This post is about the new Trek Domane. Actually, that is a lie. This is really all about how the lack of consensus for technical and marketing terms within cycling makes me want to punch people in the face.
As Byron posted on Medium, Trek launched the new Domane, but I’m still mildly peeved with the name Domane, which as I have been assured is pronounced “DOE-mah-NAY”. Strange that no one seems to pronounce the name of Trek’s other pro road bike model, the Madone, as “MAH-doe-NAY”. But maybe that’s because the Domane is marketed as an “endurance” bike, which as far as the general consumer need concern themselves means a road bike with more upright positioning, more forgiving ride, and more tyre clearance….but not enough tyre clearance to take on deep gravel. Kudos to Trek for providing fender mounts too when many other manufacturers have clearly assumed that potential buyers either like to endure winter road spray in their face and up their crack or perhaps live only in southern CA where rain is only slightly more likely than a quality movie starring Adam Sandler. I’m thinking of a bike with name that rhymes with Blue-Ray.
Pro Tip: Don’t slip up and call the Domane an “enduro road bike”, brah. Enduro is a totally different scene…think baggy shorts and beards rather than power meters and paceline etiquette.

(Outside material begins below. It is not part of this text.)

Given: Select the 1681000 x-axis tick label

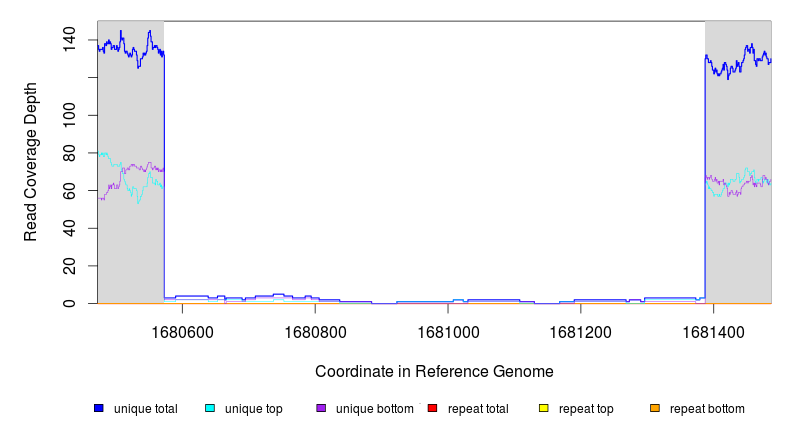Looking at the screenshot, I should [448, 331].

The big update on the new Domane is the IsoSpeed Decoupler on the headtube. Also, the IsoSpeed on the seat tube is now tunable. But what I really want to know is whether IsoSpeed can be classified as suspension…or not. It certainly does not involve coil springs, swing-arms, or telescoping shocks like more conventional suspension designs, but IsoSpeed is definitely more substantial than elastomer inserts bonded onto a frame to act as vibration dampers (ie, Zerts do not equal suspension). Technically I would have to call the Domane a full-suspension bike, though emphasizing the phrase “full-suspension” with the Domane seems misleading. Doing so both trivializes the difficulty of adapting conventional suspension designs to road use and obscures the elegance and cleverness of Trek’s design.